«Il Cruasè, riscossa dell'Oltrepo»

CERVESINA.«Il Cruasé è la riscossa dell'Oltrepo pavese»: parola di Gianni Zonin. E' il preludio a un attesissimo vertice fra i viticoltori. Il Gotha della spumantistica d'Oltrepo si darà appuntamento domani mattina al castello di San Gaudenzio. Appuntamento a porte chiuse, fra operatori e giornalisti.
In prima fila anche Gianni Zonin e il figlio Domenico, che sulle colline oltrepadane hanno scomesso fra i primi sul «Cruasé», Metodo Classico Docg rosé da Pinot nero, alla Tenuta Il Bosco di Zenevredo, affidando il progetto alle mani esperte dell'enologo Piernicola Olmo.
Il duro lavoro ha fruttato un primo premio nazionale all'ultimo Vinitaly con il Cruasé «Oltrenero».

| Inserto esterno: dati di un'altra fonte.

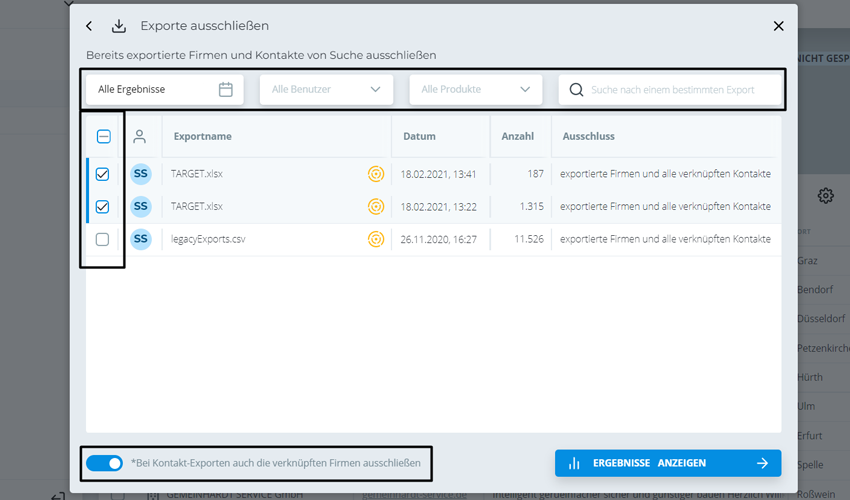Click the SS avatar on legacyExports.csv row
Viewport: 850px width, 500px height.
[141, 239]
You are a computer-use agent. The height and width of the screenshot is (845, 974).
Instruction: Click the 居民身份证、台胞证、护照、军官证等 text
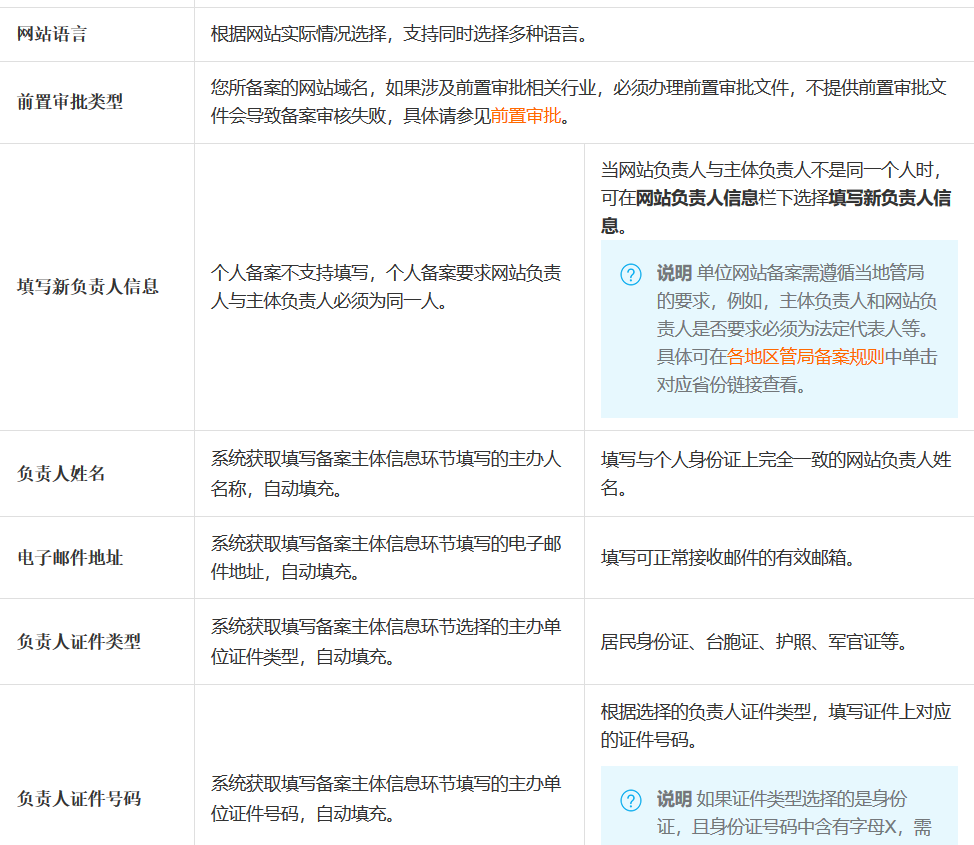(x=754, y=642)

La famiglia Zonin, fra le più note griffe del vino in Italia, impreziosirà il primo meeting del «Cruasé», voluto dal presidente del Consorzio, Paolo Massone, per fare il punto e conoscersi meglio. La terza Denominazione italiana, forte di circa 14mila ettari in produzione, patria nazionale del Pinot nero, guarda avanti all'insegna di un traguardo condiviso. «Cruasé» è un marchio collettivo di proprietà dei produttori del Consorzio, un Metodo Classico Docg rosé unico per produzione, vitigno e scelta di territorio.
«Il marchio - spiega il presidente del Consorzio, Paolo Massone - incarna la capacità di riaffermazione e riposizionamento di un terra che tanto ha dato alla storia della spumantistica italiana.

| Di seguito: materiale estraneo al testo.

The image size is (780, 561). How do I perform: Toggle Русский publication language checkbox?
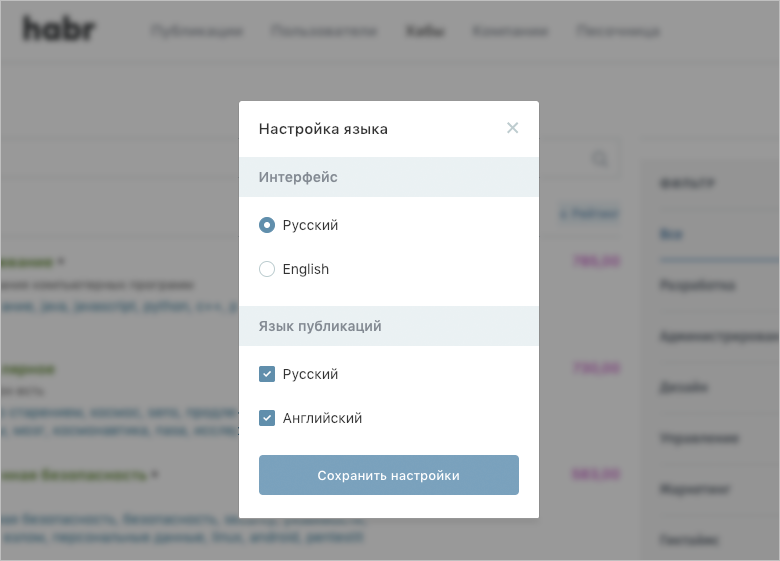[267, 374]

Al castello di San Gaudenzio ci confronteremo a tutto campo per delineare dinamiche di produzione e rafforzare ancora spirito d'appartenenza e condivisione». Nomi di alto profilo e professionisti di fama nazionale metteranno sotto la lente numeri e prospettive di una delle zone viticole italiane che stanno investendo di più sull'innovazione, di prodotto e di mercato, nonostante l'onda lunga della crisi 2009/2010.

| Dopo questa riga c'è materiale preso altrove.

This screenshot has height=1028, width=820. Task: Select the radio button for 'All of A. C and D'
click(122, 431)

Le originali 'bollicine" rosé dell'Oltrepò Pavese ambiscono a diventare il volano di una produzione che si è fortemente evoluta.
Il direttore del Consorzio, Carlo Alberto Panont, parla di numeri: «I tremila ettari di Pinot nero in produzione, le 300 aziende vitivinicole e i 3milioni di bottiglie Docg in affinamento (vendemmie 2007, 2008 e 2009) sono l'inizio del percorso che vede nel 2014 il primo significativo traguardo intermedio di mercato».